TRIAGE_AUTOMATION.md•10.3 kB
# Bug Triage Automation Documentation
This document describes the automated bug triage system implemented for the Prometheus MCP Server repository using GitHub Actions.
## Overview
The automated triage system helps maintain issue quality, improve response times, and ensure consistent handling of bug reports and feature requests through intelligent automation.
## System Components
### 1. Automated Workflows
#### `bug-triage.yml` - Core Triage Automation
- **Triggers**: Issue events (opened, edited, labeled, unlabeled, assigned, unassigned), issue comments, scheduled runs (every 6 hours), manual dispatch
- **Functions**:
- Auto-labels new issues based on content analysis
- Assigns issues to maintainers based on component labels
- Updates triage status when issues are assigned
- Welcomes new contributors
- Manages stale issues (marks stale after 30 days, closes after 7 additional days)

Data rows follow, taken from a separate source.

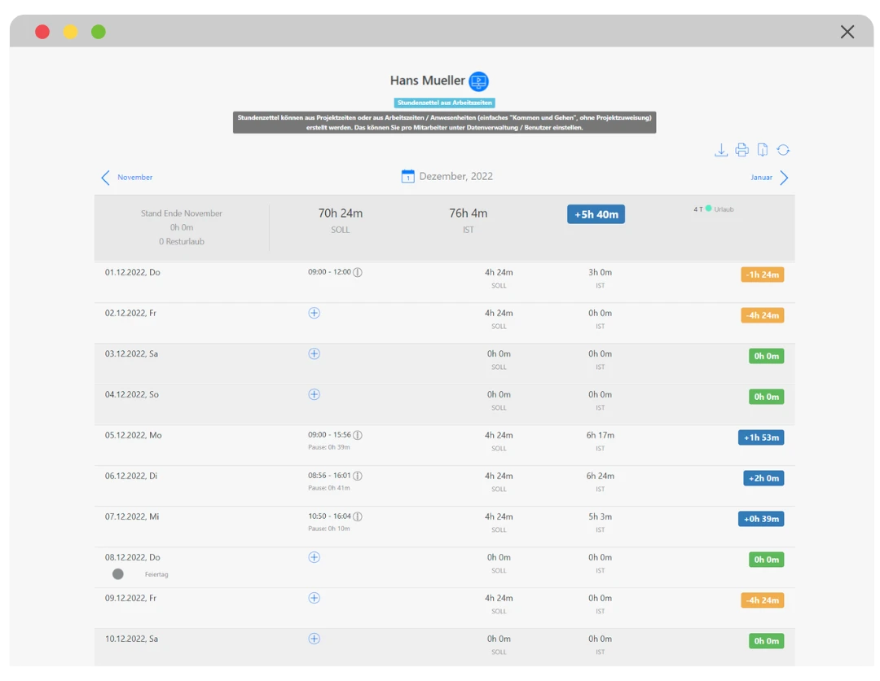The height and width of the screenshot is (681, 880).
Task: Select the green Urlaub legend dot
Action: coord(708,209)
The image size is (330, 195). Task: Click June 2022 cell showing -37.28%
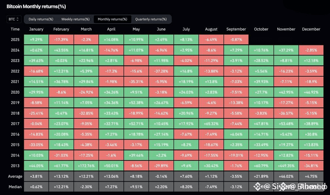[161, 71]
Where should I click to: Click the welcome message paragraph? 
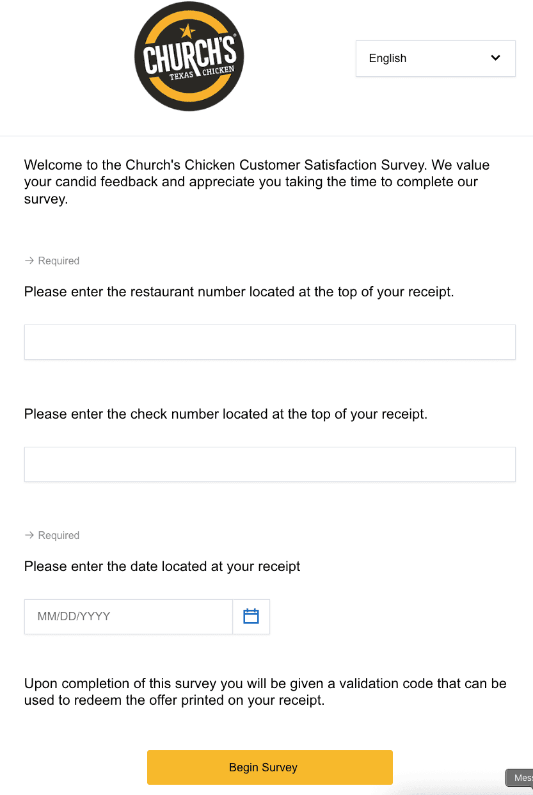pos(257,182)
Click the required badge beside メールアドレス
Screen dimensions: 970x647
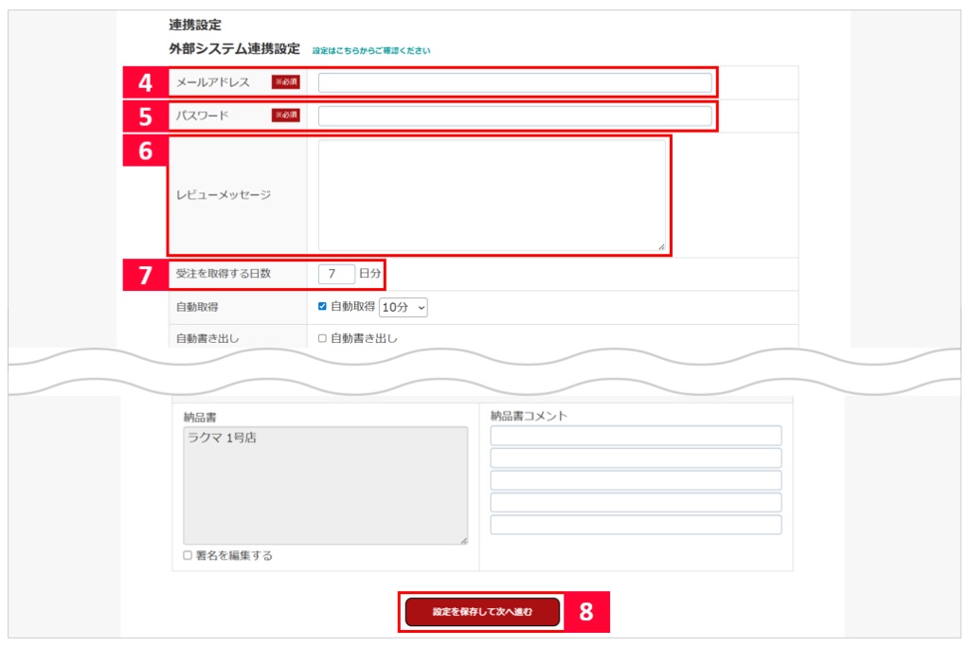[285, 82]
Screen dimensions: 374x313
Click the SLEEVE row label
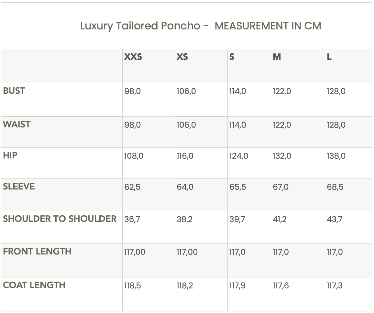(x=19, y=187)
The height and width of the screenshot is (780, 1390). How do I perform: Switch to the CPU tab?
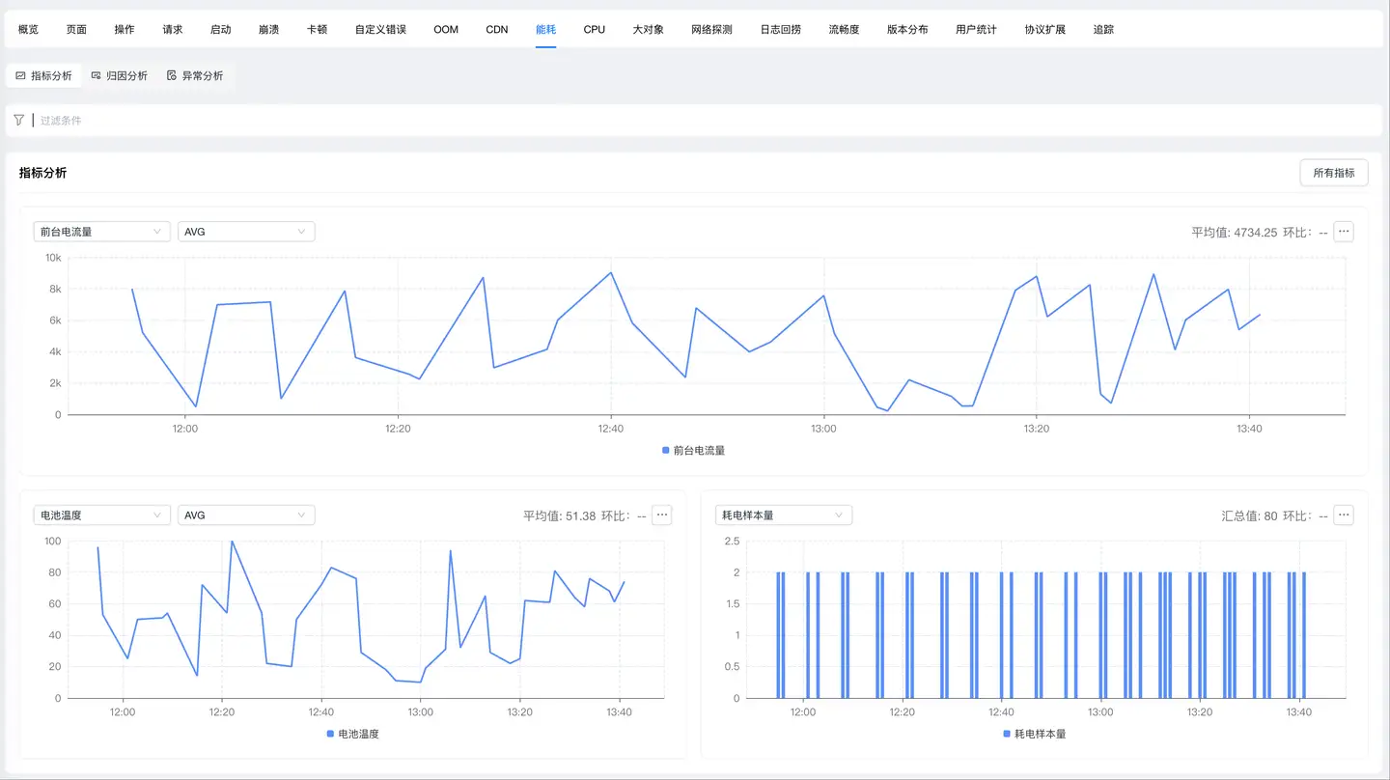595,30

- Links PRs to issues and updates status on PR merge
#### `issue-management.yml` - Advanced Issue Management
- **Triggers**: Issue events, comments, daily scheduled runs, manual dispatch
- **Functions**:
- Enhanced auto-triage with pattern matching
- Smart assignment based on content and labels
- Issue health monitoring and escalation
- Comment-based automated responses
- Duplicate detection for new issues
#### `label-management.yml` - Label Consistency
- **Triggers**: Manual dispatch, weekly scheduled runs
- **Functions**:
- Synchronizes label schema across the repository
- Creates missing labels with proper colors and descriptions
- Audits and reports on unused labels
- Migrates deprecated labels to new schema
#### `triage-metrics.yml` - Reporting and Analytics
- **Triggers**: Daily and weekly scheduled runs, manual dispatch
- **Functions**:
- Collects comprehensive triage metrics
- Generates detailed markdown reports
- Tracks response times and resolution rates
- Monitors triage efficiency and quality
- Creates weekly summary issues
### 2. Issue Templates
#### Bug Report Template (`bug_report.yml`)
Comprehensive template for bug reports including:
- Pre-submission checklist
- Priority level classification
- Detailed reproduction steps
- Environment information (OS, Python version, Prometheus version)
- Configuration and log collection
- Component classification
#### Feature Request Template (`feature_request.yml`)
Structured template for feature requests including:
- Feature type classification
- Problem statement and proposed solution
- Use cases and technical implementation ideas
- Breaking change assessment
- Success criteria and compatibility considerations
#### Question/Support Template (`question.yml`)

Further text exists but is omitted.